╔══
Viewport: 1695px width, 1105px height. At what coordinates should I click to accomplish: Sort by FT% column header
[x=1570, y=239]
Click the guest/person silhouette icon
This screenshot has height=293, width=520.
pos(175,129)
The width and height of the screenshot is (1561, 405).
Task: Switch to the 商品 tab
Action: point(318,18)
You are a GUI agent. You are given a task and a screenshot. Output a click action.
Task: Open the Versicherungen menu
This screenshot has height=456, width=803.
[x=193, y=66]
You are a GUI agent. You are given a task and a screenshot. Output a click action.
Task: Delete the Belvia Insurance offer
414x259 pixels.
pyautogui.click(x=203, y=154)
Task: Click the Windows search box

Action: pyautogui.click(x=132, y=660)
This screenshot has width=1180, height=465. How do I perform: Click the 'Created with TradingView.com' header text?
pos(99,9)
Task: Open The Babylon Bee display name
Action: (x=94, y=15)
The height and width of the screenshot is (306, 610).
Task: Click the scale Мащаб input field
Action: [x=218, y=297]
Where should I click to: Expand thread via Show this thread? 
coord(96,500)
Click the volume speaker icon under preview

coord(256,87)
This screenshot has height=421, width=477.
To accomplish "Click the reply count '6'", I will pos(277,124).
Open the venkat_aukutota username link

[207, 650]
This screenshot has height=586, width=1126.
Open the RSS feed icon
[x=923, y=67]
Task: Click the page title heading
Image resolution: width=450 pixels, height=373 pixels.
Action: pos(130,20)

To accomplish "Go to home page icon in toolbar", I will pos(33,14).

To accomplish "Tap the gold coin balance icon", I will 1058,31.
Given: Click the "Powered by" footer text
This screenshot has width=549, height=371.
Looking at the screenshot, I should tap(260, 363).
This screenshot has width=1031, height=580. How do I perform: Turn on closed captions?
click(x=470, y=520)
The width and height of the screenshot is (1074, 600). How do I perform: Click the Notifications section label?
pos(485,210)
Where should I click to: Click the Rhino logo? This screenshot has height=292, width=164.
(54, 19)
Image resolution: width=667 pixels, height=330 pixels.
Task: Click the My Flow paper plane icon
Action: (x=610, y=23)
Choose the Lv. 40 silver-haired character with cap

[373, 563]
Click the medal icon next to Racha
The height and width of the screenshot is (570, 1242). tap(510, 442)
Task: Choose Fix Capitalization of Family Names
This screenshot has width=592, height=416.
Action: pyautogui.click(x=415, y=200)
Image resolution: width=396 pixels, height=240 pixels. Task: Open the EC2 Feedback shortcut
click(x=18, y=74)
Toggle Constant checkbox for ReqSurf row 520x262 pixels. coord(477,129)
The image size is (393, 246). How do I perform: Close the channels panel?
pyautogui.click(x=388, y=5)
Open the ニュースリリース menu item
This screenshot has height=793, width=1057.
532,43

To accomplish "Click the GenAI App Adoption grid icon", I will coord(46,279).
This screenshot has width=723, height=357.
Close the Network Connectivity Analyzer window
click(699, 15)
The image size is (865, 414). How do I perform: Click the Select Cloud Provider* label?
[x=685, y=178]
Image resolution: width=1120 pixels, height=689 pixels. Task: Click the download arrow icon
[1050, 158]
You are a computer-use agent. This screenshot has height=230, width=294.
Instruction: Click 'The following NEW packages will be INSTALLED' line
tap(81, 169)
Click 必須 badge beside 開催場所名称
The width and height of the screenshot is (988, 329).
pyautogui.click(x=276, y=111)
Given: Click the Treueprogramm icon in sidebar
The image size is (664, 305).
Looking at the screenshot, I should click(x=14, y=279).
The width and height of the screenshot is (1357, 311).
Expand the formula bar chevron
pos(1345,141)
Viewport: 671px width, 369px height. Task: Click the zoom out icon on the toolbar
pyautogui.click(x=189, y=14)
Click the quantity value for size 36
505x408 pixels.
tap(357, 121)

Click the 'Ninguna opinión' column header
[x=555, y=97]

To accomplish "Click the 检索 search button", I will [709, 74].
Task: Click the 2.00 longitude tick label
╚══
● **Task to carry out**:
Find how many lines contain "page" in the data. Write that number and nothing else.

● **Answer section**:
2